Lines for locating words and elements:
****************

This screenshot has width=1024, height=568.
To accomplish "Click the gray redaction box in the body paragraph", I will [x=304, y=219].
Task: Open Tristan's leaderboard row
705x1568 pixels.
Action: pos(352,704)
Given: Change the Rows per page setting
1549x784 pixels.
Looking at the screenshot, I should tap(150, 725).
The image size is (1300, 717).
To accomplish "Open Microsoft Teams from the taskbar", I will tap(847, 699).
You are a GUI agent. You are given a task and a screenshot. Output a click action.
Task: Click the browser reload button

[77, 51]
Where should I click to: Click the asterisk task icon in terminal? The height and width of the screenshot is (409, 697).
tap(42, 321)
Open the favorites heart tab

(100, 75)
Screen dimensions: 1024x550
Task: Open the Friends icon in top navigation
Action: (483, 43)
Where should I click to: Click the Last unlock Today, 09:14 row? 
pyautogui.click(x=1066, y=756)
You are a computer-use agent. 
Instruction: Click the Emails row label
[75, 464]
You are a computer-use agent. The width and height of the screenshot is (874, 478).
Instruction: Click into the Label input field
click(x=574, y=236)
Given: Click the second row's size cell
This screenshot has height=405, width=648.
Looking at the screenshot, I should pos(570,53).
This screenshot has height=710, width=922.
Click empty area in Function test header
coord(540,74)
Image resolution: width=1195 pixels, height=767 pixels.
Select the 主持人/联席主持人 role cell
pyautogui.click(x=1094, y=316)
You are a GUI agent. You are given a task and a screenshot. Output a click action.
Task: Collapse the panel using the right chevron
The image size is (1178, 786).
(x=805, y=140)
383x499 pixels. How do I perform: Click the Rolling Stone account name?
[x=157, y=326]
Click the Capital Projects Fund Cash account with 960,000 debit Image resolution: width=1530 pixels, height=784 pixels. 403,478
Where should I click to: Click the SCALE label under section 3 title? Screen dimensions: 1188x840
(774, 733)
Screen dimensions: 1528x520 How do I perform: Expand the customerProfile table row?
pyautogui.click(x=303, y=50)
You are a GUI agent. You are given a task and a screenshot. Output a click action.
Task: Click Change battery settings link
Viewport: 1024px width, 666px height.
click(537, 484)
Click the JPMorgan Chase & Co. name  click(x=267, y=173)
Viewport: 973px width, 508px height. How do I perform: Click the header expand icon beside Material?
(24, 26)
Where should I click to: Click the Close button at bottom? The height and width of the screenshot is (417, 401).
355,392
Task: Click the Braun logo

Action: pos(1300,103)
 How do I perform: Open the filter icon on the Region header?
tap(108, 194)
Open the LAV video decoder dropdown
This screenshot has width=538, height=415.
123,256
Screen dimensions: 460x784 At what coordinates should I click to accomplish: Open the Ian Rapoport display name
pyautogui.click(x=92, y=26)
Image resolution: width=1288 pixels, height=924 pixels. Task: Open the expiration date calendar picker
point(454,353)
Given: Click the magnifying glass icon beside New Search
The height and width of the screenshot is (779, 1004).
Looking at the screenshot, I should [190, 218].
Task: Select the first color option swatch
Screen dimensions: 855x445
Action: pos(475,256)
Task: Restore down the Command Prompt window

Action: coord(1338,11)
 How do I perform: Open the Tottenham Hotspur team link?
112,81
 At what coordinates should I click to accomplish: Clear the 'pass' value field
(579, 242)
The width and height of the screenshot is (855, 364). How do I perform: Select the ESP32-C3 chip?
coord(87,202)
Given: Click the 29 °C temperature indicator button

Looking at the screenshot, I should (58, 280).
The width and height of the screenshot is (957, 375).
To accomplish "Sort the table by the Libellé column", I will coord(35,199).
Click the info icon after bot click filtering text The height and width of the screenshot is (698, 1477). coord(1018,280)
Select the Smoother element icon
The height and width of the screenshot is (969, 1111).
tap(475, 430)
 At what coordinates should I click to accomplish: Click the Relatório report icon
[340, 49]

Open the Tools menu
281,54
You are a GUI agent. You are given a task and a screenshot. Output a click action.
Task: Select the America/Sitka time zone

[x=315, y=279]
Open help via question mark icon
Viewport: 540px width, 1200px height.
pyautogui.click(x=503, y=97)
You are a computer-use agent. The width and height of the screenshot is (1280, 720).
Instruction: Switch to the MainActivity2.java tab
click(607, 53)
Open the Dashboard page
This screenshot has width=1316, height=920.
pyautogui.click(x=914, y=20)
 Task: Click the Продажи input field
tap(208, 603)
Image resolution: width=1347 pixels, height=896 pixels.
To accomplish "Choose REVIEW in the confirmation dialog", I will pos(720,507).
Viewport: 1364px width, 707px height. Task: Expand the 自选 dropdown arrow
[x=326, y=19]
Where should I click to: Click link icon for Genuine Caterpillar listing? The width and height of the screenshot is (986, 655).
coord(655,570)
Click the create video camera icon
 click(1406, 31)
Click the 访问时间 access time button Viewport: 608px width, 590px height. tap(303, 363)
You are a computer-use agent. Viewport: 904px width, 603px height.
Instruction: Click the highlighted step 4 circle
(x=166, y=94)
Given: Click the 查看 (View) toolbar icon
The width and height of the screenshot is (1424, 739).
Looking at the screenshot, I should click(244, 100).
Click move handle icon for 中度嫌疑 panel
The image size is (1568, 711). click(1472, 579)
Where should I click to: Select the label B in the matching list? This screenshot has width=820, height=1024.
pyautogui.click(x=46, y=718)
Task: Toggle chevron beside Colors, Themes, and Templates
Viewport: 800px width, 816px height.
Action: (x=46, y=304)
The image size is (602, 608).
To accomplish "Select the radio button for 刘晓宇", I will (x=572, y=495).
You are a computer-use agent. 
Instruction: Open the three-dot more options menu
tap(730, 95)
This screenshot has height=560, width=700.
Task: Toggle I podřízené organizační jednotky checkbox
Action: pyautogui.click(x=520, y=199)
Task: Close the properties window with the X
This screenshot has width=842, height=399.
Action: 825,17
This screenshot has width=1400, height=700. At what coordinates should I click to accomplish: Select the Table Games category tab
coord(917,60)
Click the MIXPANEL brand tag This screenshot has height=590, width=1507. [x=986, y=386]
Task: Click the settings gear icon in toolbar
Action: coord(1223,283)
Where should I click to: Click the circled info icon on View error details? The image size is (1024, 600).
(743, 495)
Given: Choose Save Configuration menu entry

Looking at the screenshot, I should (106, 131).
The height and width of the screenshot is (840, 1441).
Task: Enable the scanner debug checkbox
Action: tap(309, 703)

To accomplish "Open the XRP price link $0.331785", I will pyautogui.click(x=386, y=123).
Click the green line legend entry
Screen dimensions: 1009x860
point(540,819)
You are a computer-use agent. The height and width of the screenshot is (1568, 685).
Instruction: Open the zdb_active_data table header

****************

== Your task ==
Can you reproduce, word for word, the lines above between the one holding "Open the Tools menu" and the one holding "pyautogui.click(x=503, y=97)", with both of those included?

== Correct response ==
Open the Tools menu
281,54
You are a GUI agent. You are given a task and a screenshot. Output a click action.
Task: Select the America/Sitka time zone

[x=315, y=279]
Open help via question mark icon
Viewport: 540px width, 1200px height.
pyautogui.click(x=503, y=97)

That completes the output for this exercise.